FIELD OF THE INVENTION

The invention relates to a liquid crystal display method, and a liquid crystal display device, and more particularly, to a liquid crystal display device using backlights, enabling adjustment in a wide range by improving a backlight part during liquid crystal display.

BACKGROUND OF THE INVENTION

With a liquid crystal display device according to a first example of the conventional technology, an edge light method is adopted in backlighting, and as shown in FIG. 6, the liquid crystal display device comprises a backlight unit 13 comprised of a cold cathode fluorescent tube 11, and a cold cathode fluorescent tube lighting device 12, a liquid crystal display panel 14 using the backlight unit 13 as a light source thereof, and a PWM control circuit 15 for executing operation control of the cold cathode fluorescent tube lighting device 12.

As shown in FIG. 7, the liquid crystal display panel 14 comprises the cold cathode fluorescent tube 11 serving as a backlight, a light-guide plate 17 on which light emitted from the cold cathode fluorescent tube 11 falls from one side, a reflector 16 for causing the light from the cold cathode fluorescent tube 11 to be reflected toward the light-guide plate 17, reflecting sheets 18, 19, disposed at a position underneath the light-guide plate 17, and at a position opposite from the cold cathode fluorescent tube 11, in a direction in which the falling light is guided, respectively, for causing the light propagating along the light-guide plate 17 to be reflected upward, a diffusion sheet 20 provided at a position above the light-guide plate 17, for causing the light from the light-guide plate 17 to be diffused, and a liquid crystal face 21 disposed over the diffusion sheet 20.

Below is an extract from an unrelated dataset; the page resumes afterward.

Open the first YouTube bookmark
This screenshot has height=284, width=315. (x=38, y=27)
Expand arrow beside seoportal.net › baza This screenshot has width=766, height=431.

With the light from the backlight of a configuration described as above, the light emitted from the cold cathode fluorescent tube 11 is first condensed by the reflector 16 to be then caused to fall on the light-guide plate 17. The light falling on the light-guide plate 17 is reflected upward in the figure by the reflecting sheets 18, 19, respectively. The light as reflected is turned into homogeneous light by the diffusion sheet 20 before falling on the liquid crystal face 21.

The PWM control circuit 15 is capable of adjusting luminance of the cold cathode fluorescent tube 11 by means of a dimming method for effecting ON-duty control by pulse width modulation, and generates a control pulse signal Scnt for luminance adjustment before outputting the same to the cold cathode fluorescent tube lighting device 12.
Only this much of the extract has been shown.